Passage shown -
George Monbiot takes the former view. In a splendid polemical piece in the Guardian he maintains that

“The government’s promises are not made to be kept. They are made to assure us, to distract us, to persuade us to put away our banners and go home quietly like good citizens, because the situation is under control.” Moreover, he argues, the existing protected landscapes offer “no meaningful protection for wildlife and habitats”.

It’s easy to be carried along by Monbiot’s rhetoric much of which reflects the sad reality of conservation in the UK. One might easily become dispirited, but then again there are signs of fundamental change in a positive direction. The Landscapes Review, prepared for the Department for Environment, Food & Rural Affairs (Defra) in 2019, is less colourful in its language than Monbiot but quietly damning of current practice in its own way. In essence it argues that our system of landscape protection fails to focus on much of what needs protection, and the organisations responsible lack the powers and funding adequately to pursue even their limited objectives.

The principal weakness according to the report is a failure of national parks and AONBs to protect nature. Many of our designated areas remain visually attractive but environmentally degraded and it proposes a renewed focus on enabling nature to recover. Those responsible for protected landscapes “must be more urgent about recovery, not just conserving what we have”. To do so they need to have greater powers and influence. As the report says with considerable understatement:

“Our system of landscape protection has been hampered by having little influence over the things which have done most harm to nature. This includes a system of farming subsidies which, although it has improved, for decades rewarded intensification regardless of the consequences.”

The extent of environmental degradation is set out starkly in a new report from Friends of the Earth. Focusing on the need for active policies to help mitigate climate change the report points out that: “some of our most famous national parks have lower woodland cover than some major cities. There’s less woodland cover in the Yorkshire Dales than in London, less in the Peak District than in Leeds, and less in the Lake District than in Sheffield.”

Friends of the Earth also report that, of those sites designated as needing special protection for nature, fewer “are in favourable condition in our national parks (26 per cent) than in England as a whole (39 per cent)”.  Jim Hardcastle, Manager of the Mendip Hills AONB, accepts the criticism. He supports the contention of the Landscapes Review (or the Glover Review as it is sometimes called) that national parks and AONBs lack the authority needed to lead an ambitious agenda focused on nature recovery. He told me:

“This is why the government should implement the Glover Review’s recommendation to strengthen the requirements of public bodies to support the statutory purposes and management plans of national parks.”

Dataset excerpt -
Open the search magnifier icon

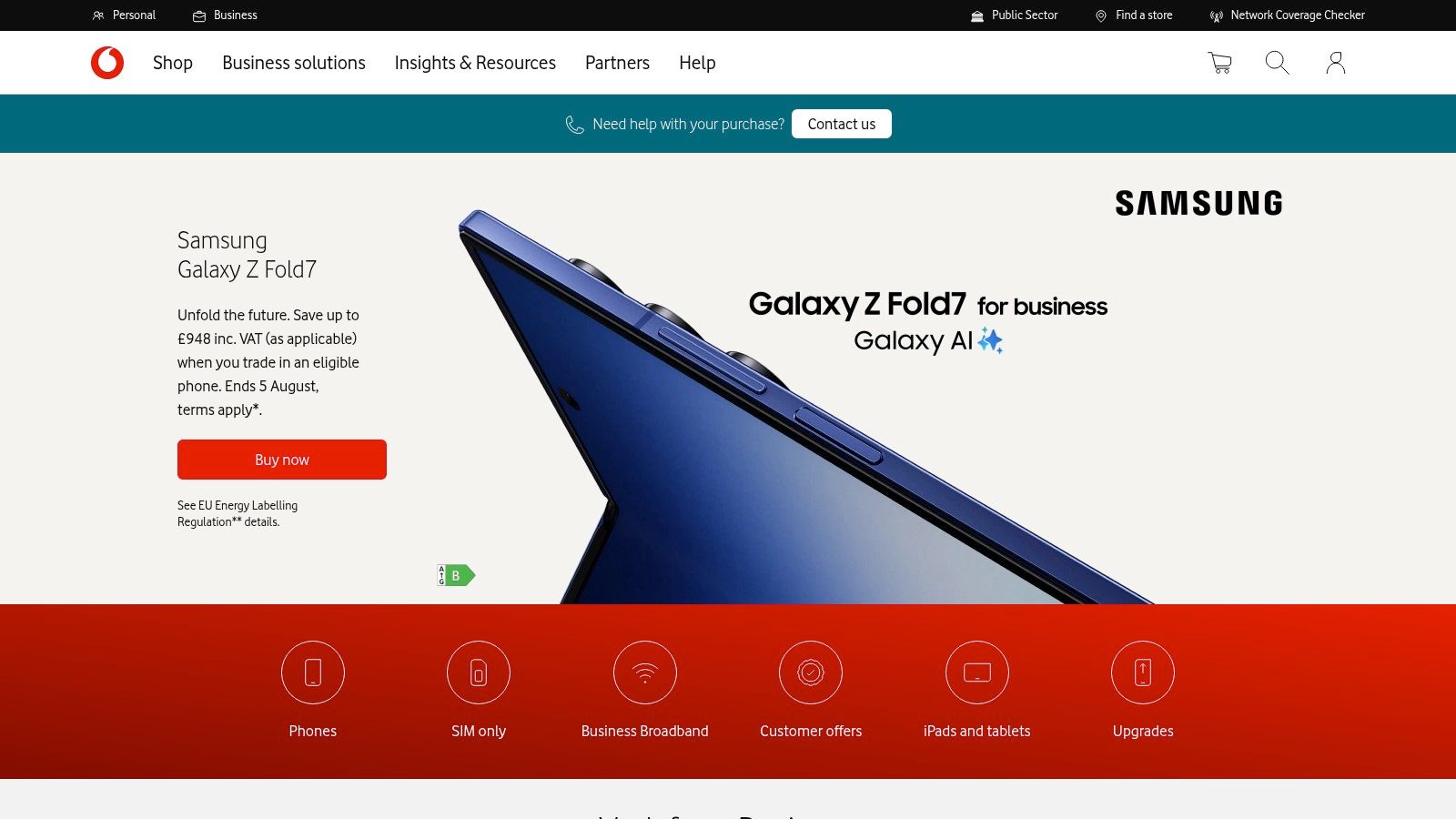click(1277, 63)
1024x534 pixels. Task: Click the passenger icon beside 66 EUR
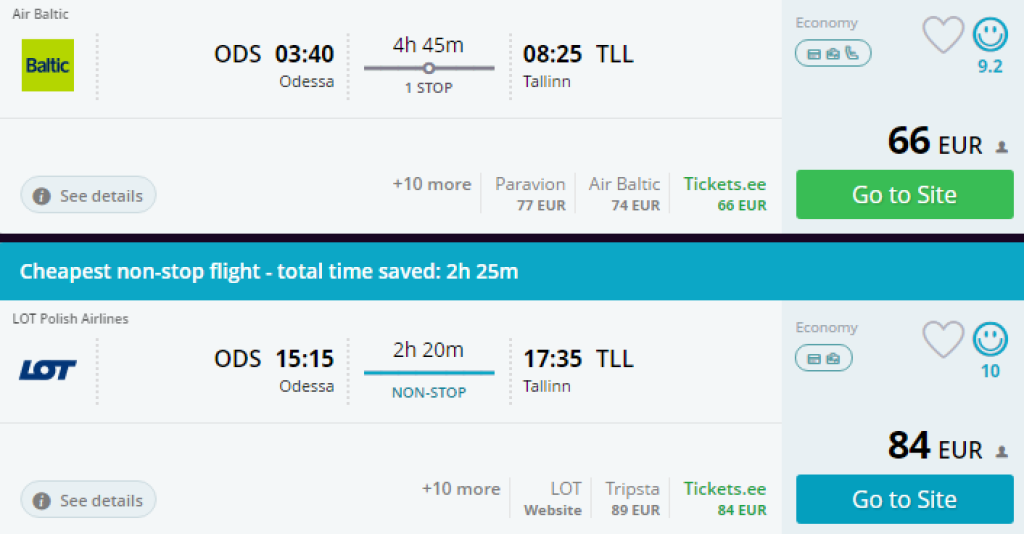(x=1002, y=147)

What you are asked to do - Rename "Landscapes Review" as "Glover Review" in the stretch of the passage on landscape protection from "It’s easy to" through "their limited objectives.", and write out that stretch with the change. Rely only on the passage on landscape protection.

Answer to this task -
It’s easy to be carried along by Monbiot’s rhetoric much of which reflects the sad reality of conservation in the UK. One might easily become dispirited, but then again there are signs of fundamental change in a positive direction. The Glover Review, prepared for the Department for Environment, Food & Rural Affairs (Defra) in 2019, is less colourful in its language than Monbiot but quietly damning of current practice in its own way. In essence it argues that our system of landscape protection fails to focus on much of what needs protection, and the organisations responsible lack the powers and funding adequately to pursue even their limited objectives.